ただの名前だけの関係だったとしても、それでも
あの人以外、私には考えられない。



もう、考えても意味のないことだけど。




あの人は、今までの私であり、これからの
私であり、私のすべてであり。




私の唯一の、家族。
大切な、人。






「ごめん、なさい……」






あなたのためでもなく、あなた以外の人に
抱かれてしまった。



もう、あなたが私を抱くことがないことくらい、
分かっているのに。



まだあなたはどこかで生きているんじゃないか、
なんて、儚い願いを捨てきれない私。




明日は、あなたに逢えるんじゃないか。
明日は、あなたが還ってくるんじゃないか。
明日は、あなたは生きているんじゃないか。



約束された明日なんて、ないのに。








いつものように1番のりで入ったつもりの
教室には、昨日、どれだけ泣いたんだろうと
思わせるくらい。



ひどい顔をしている、大高が、いた。




「……おはよう」


「………はよ」




私から声をかけると、一瞬瞳を悲しそうに
揺らしながら掠れた声で、返事をした。


席替えをして、席が離れているから、
荷物を自分の席に置いた後。



大高の席に、近付く。




「……神崎」


「大丈夫だよ」


「え?」



大高の言葉を遮って、安心させるように
微笑んだ。




「妊娠、しないから大丈夫だよ。だからそんなに
 自分を責めないで。

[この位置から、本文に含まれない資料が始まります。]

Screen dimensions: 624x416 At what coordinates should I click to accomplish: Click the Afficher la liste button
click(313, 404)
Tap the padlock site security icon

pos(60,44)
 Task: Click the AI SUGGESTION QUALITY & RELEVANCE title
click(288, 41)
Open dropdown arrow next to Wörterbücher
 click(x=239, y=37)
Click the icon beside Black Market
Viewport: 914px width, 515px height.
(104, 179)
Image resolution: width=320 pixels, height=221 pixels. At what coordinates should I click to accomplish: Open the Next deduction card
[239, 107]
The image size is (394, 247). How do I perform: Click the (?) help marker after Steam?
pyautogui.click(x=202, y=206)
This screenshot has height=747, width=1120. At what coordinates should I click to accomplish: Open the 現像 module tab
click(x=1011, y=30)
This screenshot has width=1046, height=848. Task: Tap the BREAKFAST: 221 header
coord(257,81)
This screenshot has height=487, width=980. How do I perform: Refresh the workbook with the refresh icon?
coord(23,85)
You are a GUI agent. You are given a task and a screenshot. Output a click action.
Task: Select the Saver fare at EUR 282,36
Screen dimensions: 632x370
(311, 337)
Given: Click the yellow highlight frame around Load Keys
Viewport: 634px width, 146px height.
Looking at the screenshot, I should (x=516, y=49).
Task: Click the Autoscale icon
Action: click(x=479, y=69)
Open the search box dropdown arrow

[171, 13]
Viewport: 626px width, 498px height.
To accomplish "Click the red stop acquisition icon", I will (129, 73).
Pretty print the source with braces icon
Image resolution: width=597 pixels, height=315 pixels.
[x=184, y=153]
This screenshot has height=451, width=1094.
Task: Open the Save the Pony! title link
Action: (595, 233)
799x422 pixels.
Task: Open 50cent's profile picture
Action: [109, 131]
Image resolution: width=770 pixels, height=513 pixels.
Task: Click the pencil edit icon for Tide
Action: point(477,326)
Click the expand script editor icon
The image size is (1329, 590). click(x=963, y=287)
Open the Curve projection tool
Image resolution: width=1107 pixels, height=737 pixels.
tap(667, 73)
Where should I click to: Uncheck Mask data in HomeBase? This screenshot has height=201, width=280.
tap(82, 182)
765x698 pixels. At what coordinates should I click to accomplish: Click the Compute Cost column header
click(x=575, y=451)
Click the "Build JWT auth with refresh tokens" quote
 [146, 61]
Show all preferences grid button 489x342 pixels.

私が同意の上で
 ヤったことなんだから」


「……っ…」



拳を強く握りしめ、唇を噛みしめながら、大高は
またあふれ出そうになる涙を呑み込もうと。


私から視線を、落とした。




「もう、私たちは恋人でしょ?だからこれからは
 ヤることが普通になるんだよ?全然、
 不思議なことでもなんでもないでしょ?」




笑いながらそう言っても、大高の顔は
俯き、拳は強く握られたまま。


それは微かに、震えているようにも見える。



「大丈夫だよ、大高。そんなに自分を責めなくたって、
 これから何も変わらずにそのまま進むから。
 私たちはただの、恋人。2人の中だけでそうして
 おけばいい。誰にも言わなくたって、いい」



やっと、顔を上げた大高の瞳に映るものは。


後悔、迷い、自責、安心、不安、辛苦、
諦め、怒り、そんなものばかりで。



嬉しそうなものなんて、何一つ、なかった。